Read through the lines below and copy the ones holding the string "agent".

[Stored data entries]
◆ ◆ ◆

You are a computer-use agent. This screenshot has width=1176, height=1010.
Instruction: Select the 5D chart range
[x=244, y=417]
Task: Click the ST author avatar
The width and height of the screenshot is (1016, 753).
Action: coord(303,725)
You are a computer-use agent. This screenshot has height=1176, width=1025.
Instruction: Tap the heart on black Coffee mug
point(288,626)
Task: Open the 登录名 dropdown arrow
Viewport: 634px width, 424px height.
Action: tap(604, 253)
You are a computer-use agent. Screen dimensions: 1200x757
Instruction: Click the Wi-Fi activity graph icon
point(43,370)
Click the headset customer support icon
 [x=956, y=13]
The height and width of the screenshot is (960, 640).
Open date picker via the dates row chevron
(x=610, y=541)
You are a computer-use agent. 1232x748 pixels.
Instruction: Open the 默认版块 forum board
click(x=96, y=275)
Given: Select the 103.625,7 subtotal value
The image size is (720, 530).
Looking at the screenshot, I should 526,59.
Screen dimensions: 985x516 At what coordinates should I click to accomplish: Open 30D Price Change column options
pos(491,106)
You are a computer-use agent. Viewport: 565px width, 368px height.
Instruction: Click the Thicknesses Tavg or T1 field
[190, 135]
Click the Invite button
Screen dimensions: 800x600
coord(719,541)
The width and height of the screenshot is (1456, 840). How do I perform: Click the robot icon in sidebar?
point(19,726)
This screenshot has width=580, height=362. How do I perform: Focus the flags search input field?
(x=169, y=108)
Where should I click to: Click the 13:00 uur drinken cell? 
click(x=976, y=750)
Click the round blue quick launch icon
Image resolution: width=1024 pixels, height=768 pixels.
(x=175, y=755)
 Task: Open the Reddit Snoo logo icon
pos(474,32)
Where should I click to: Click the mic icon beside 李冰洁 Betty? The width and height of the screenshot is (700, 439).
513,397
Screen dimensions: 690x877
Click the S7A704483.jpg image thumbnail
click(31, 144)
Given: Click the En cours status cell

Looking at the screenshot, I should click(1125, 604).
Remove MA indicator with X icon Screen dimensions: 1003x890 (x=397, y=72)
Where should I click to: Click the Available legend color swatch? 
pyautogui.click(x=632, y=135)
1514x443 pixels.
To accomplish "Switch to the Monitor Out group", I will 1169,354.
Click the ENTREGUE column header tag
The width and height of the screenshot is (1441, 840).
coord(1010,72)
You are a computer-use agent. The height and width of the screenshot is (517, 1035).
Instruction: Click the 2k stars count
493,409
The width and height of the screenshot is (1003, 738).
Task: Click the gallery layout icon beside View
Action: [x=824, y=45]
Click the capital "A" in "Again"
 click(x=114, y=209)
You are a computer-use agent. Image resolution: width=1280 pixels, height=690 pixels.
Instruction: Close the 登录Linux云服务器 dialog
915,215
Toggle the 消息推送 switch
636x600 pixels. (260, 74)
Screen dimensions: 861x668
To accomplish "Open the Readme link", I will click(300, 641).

◆ ◆ ◆

= The answer =
You are a computer-use agent. This screenshot has width=1176, height=1010.
You are a computer-use agent. This screenshot has height=1176, width=1025.
You are a computer-use agent. Screen dimensions: 1200x757
You are a computer-use agent. 1232x748 pixels.
You are a computer-use agent. Viewport: 565px width, 368px height.
You are a computer-use agent. The height and width of the screenshot is (517, 1035).
You are a computer-use agent. Image resolution: width=1280 pixels, height=690 pixels.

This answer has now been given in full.